Selb Manufacturing Co. v. International Ass'n of Machinists

PER CURIAM.

This is an appeal from a judgment of the District Court entered December 27, 1961, granting enforcement of an arbitration award in an action brought under § 301(a) of the Labor Management Relations Act, 1947,1 by the appellee, a labor union, for specific enforcement of the award.

The award was made January 11,1961, pursuant to the provisions of a collective bargaining agreement between the parties, providing for the arbitration of grievances. The arbitration proceeding, which was participated in by both parties, was initiated by the Union on October 10, 1960, by notice to the appellants that the Union desired to arbitrate the grievance “regarding the shipping of jobs and machines out of the St.

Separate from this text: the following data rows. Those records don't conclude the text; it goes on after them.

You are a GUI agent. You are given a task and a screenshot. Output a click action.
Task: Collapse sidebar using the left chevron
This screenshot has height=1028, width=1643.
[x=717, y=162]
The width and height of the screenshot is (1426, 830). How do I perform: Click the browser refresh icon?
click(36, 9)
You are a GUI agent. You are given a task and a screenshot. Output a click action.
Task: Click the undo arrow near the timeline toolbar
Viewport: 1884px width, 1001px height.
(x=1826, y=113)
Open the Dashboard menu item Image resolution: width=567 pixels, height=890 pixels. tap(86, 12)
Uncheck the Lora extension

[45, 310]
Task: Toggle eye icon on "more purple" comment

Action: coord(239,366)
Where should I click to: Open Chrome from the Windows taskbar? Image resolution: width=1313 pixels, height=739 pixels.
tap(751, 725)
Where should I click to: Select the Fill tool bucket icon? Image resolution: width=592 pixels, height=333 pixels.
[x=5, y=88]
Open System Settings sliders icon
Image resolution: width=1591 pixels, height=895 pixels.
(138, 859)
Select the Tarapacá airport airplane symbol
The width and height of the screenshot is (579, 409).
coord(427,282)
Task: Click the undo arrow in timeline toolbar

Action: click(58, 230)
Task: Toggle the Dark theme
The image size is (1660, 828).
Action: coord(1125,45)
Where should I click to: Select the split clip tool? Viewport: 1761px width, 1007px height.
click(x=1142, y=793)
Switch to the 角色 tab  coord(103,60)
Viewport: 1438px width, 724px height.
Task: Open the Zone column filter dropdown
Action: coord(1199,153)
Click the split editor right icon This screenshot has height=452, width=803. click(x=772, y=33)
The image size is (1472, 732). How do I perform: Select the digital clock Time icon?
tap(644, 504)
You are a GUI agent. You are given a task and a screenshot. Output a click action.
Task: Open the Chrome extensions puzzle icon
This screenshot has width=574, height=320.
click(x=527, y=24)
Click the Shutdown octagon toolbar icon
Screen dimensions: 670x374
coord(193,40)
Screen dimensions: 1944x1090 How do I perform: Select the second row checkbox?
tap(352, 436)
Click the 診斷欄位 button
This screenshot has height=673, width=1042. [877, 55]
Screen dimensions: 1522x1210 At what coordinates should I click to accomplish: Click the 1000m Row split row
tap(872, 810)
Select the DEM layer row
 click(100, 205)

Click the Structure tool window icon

Louis Area and the layoff of employees as a result of such action.”

The Union’s agreement with the appellants contained an Article XX reading as follows:

“Sub-Contract Work.
“The Companies [appellants] will not, so long as equipment and personnel are available, sub-contract work which is customarily performed by employees in the bargaining unit to any other Company. When necessary to sub-contract work, every effort shall be made to give the work to a contractor who employs members of the International Association of Machinists.”

The record shows that an arbitration panel was constituted as provided in the bargaining agreement, and that at the outset of the arbitration hearing the parties agreed to submit for the decision of the panel the following:

“(1) The arbitration panel may decide whether or not it may consider Article XX of the contract in determining whether or not the grievance that is being arbitrated has merit.
“(2) If the panel decides that it may consider Article XX, then it may decide whether or not the defendants violated Article XX.”

The arbitration panel determined that the appellants, by shipping machinery and equipment from their plants in St. Louis to subsidiary plants in Arkansas and Colorado — thereby causing em*179ployees in the St. Louis plants to be laid off — had violated both the letter and spirit of that Article. The arbitration award and the judgment compelling its enforcement require the appellants (1) to return to their plants in St. Louis machinery, equipment and work they had transferred to the plants in Arkansas and Colorado, and (2) to recall all their St. Louis employees laid off since September 23, 1960, and to reinstate them without loss of seniority or loss of pay. The appellants refused to comply, contending that the award was based upon a void or unenforceable provision of the Agreement.

While we realize that this case is one of much importance to the appellants, and that the validity and coverage of Article XX is debatable, we are convinced that the judgment must be affirmed under the teachings of United Steelworkers of America v. American Manufacturing Co., 363 U.S. 564, 567-569, 80 S.Ct. 1343, 4 L.Ed.2d 1403; United Steelworkers of America v. Warrior & Gulf Navigation Co., 363 U.S. 574, 580-585, 80 S.Ct. 1347, 4 L.Ed.2d 1409; United Steelworkers of America v. Enterprise Wheel & Car Corp., 363 U.S. 593, 596-599, 80 S.Ct. 1358, 4 L.Ed.2d 1424; Drake Bakeries, Inc., v. Local 50, American Bakery & Confectionery Workers International, 370 U.S. 254, 82 S.Ct. 1346, 8 L.Ed.2d 474; and Atkinson v. Sinclair Refining Co., 370 U.S. 238, 82 S.Ct. 1318, 8 L.Ed.2d 462, and that a detailed discussion of the facts and the applicable law would serve no useful purpose.

It is to be noted that the District Court has retained jurisdiction “for the purpose of carrying out the Stipulation on Subsequent Procedure filed by the parties herein.” Apparently, therefore, any controversy over back-pay allowances can, if necessary, be dealt with by the District Court in accordance with the stipulation of the parties relating to implementation of the award.

The judgment appealed from is affirmed.

. 61 Stat. 156, 29 U.S.C.A. § 185(a).